Short exercise 1: In the listing below, rewrite the part that opens with the line containing "The image size is (1024, 768)." and closes with the line containing "click(426, 41)", both lines included, and reproduce these lines alone with their requests. Multiply every coordinate in the answers by 1.5, round to whole numbers with halves going up, and omit the pictures.
:: Reading passage ::
However, it subsequently became apparent that the relevant decision should be taken by the County Council Local Education Committee as the admissions authority. On 25th August 2005 the admissions authority wrote to the claimant advising her that the application for M's readmission to the A School would be refused essentially on the ground that it would prejudice the provision of efficient education.
The claimant then appealed against that decision to an Independent Appeal Panel established under the Education (Admissions Appeals Arrangements) (England) Regulations 2002, Statutory Instrument 2002 No 2899. The appeal was heard on 16th September 2005 before the Schools Admission Appeals Panel, which is the defendant in these proceedings. I shall refer to that body as the admissions panel.
The decision of that panel was communicated to the claimant in a letter dated 19th September 2005. Its decision was that M's readmission to the A School would:
"... result in prejudice to the provision of efficient education and/or the efficient use of resources."
:::
:: Records to process ::
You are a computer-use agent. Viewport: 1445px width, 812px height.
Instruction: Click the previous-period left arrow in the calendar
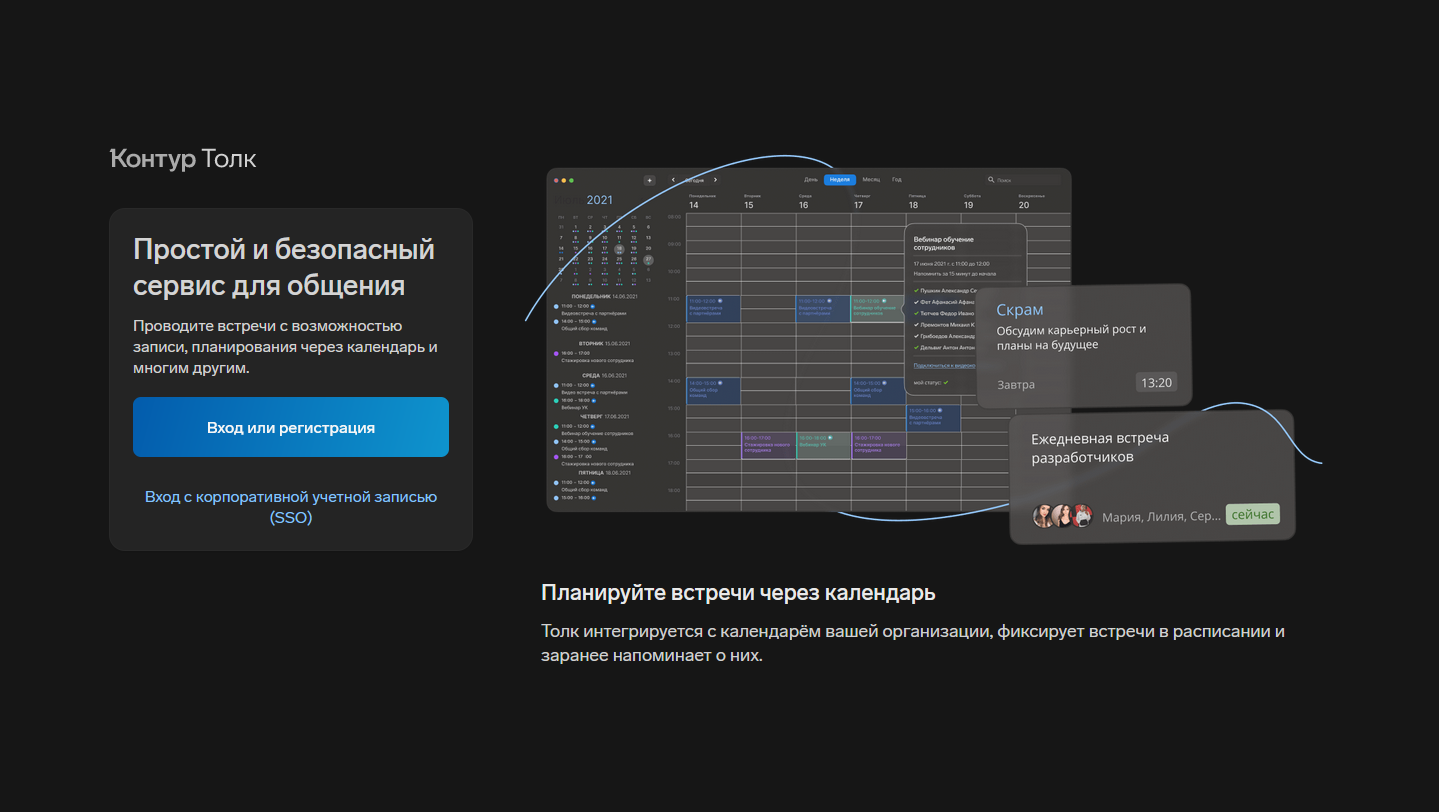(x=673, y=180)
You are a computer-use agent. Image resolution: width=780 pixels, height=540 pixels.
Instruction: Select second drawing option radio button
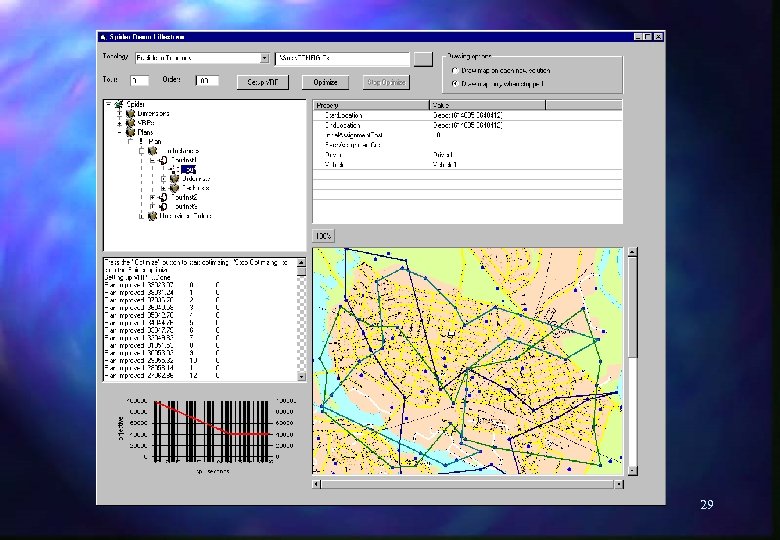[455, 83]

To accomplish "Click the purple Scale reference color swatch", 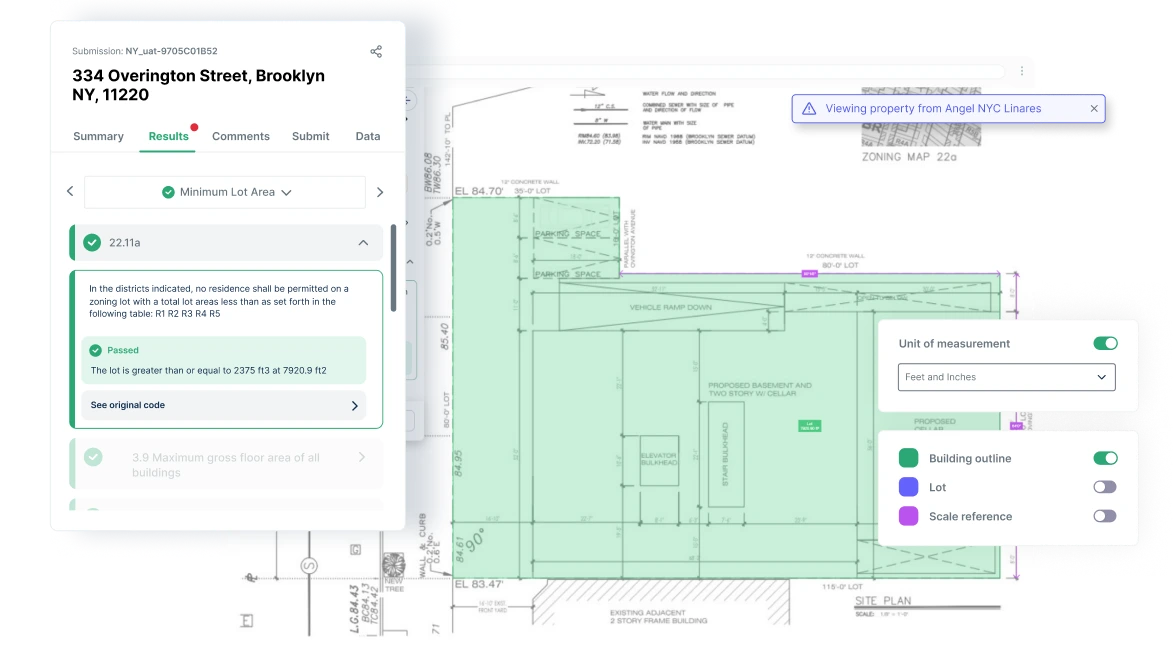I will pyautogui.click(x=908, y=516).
:::
:: Records to process ::
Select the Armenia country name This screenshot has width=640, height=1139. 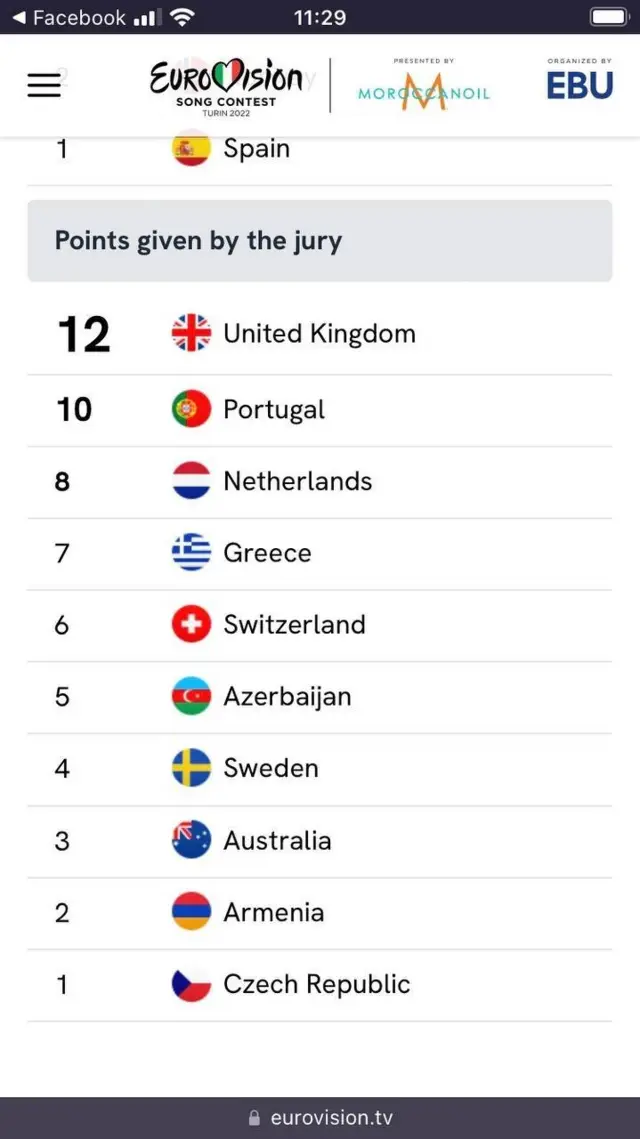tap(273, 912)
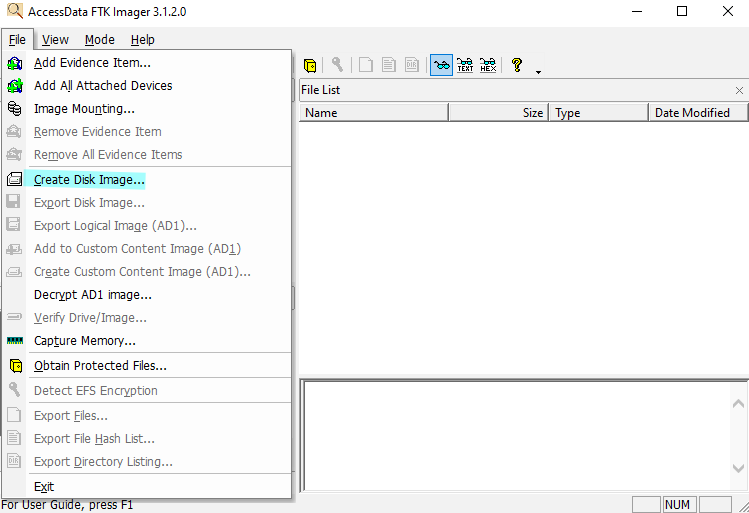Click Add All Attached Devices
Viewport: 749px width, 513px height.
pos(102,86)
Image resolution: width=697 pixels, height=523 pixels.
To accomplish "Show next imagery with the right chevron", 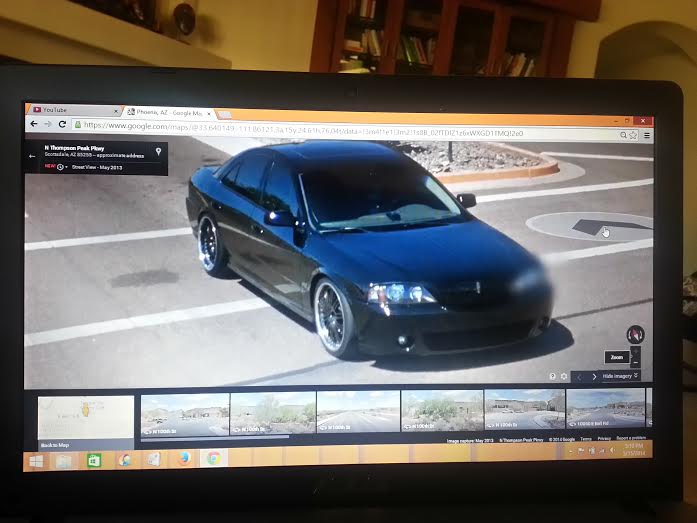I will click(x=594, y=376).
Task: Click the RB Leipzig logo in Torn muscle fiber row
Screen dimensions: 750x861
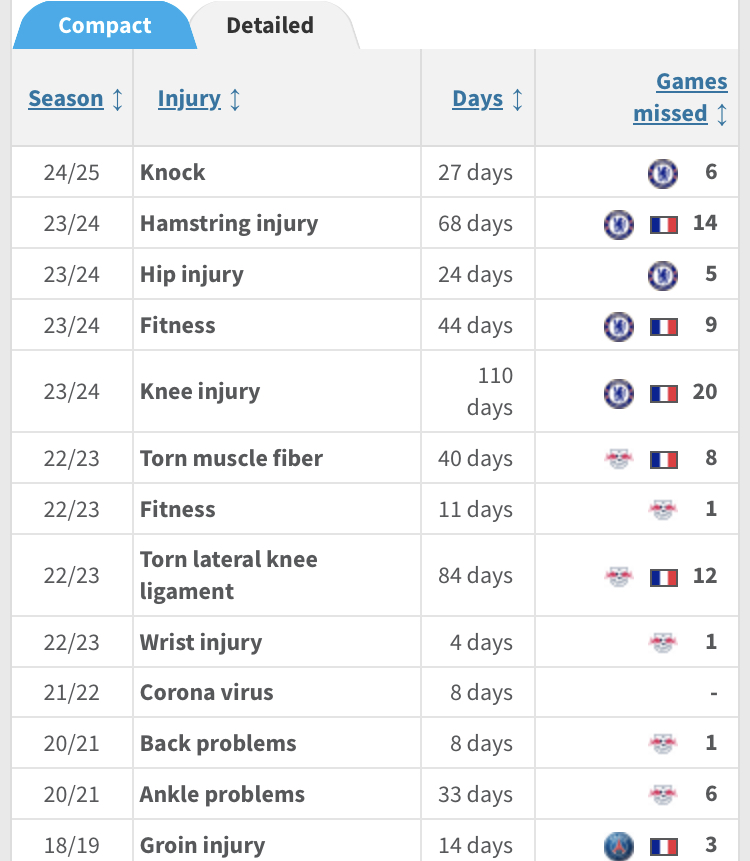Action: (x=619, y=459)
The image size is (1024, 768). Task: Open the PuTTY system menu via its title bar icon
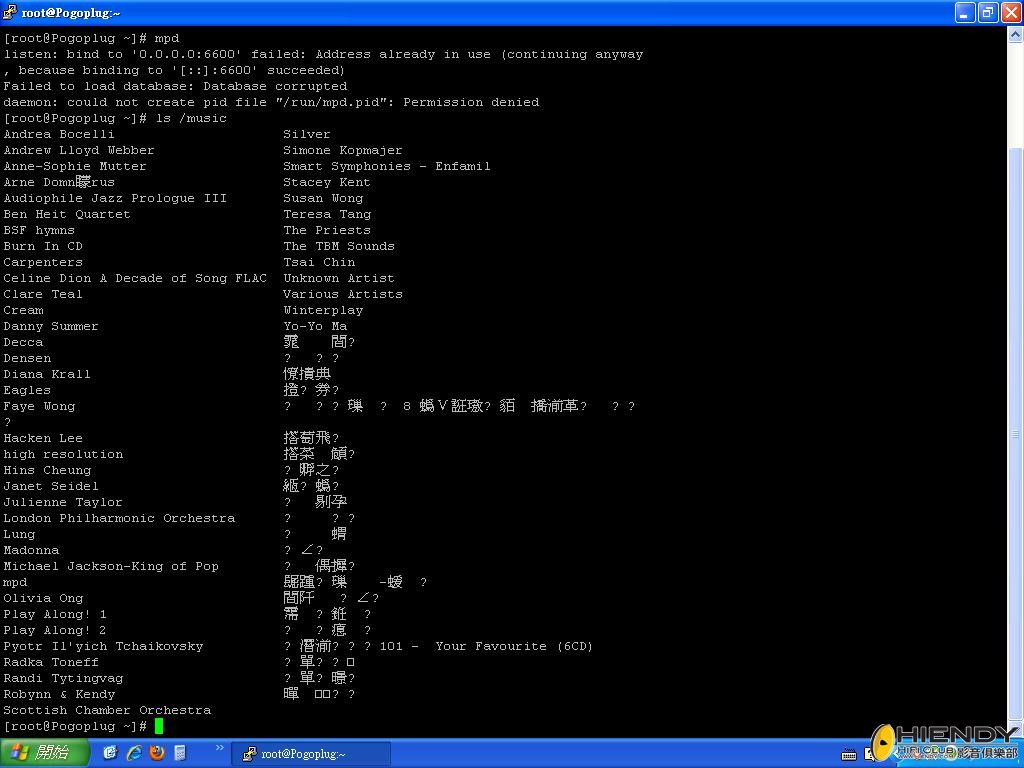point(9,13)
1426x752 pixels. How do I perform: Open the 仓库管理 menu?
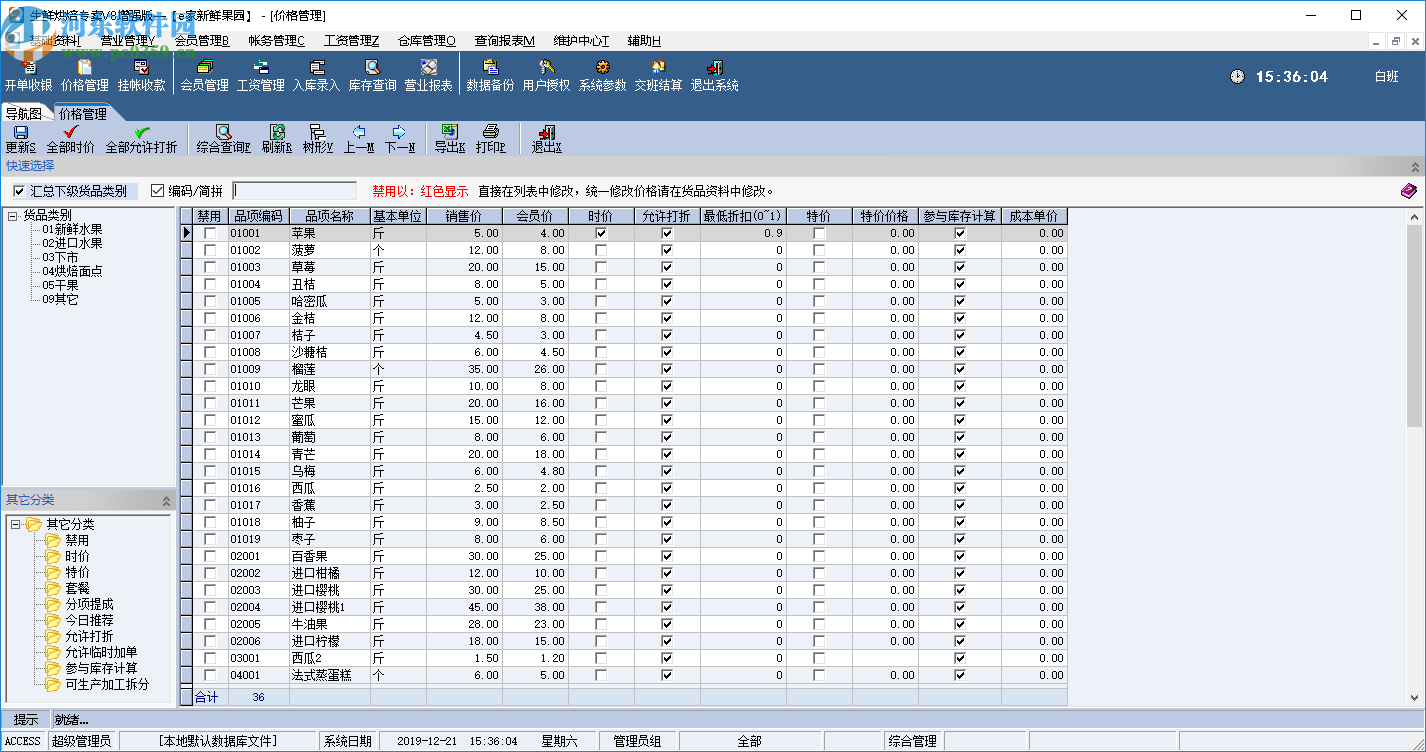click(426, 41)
:::
:: Records to process ::
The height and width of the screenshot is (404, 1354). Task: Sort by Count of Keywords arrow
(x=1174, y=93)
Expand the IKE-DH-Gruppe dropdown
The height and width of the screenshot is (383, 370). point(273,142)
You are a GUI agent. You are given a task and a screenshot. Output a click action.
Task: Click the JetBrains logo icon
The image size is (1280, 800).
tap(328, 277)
:::
Short exercise 2: According to the passage on the school readmission appeal, on what date was the appeal heard before the Schools Admission Appeals Panel?

Problem solution 1:
The image size is (1024, 768). Task: Open the PuTTY system menu via its title bar icon
point(14,20)
1426x752 pixels. How do I perform: Open the 仓库管理 menu?
click(639, 62)

Problem solution 2: The appeal was heard on 16th September 2005.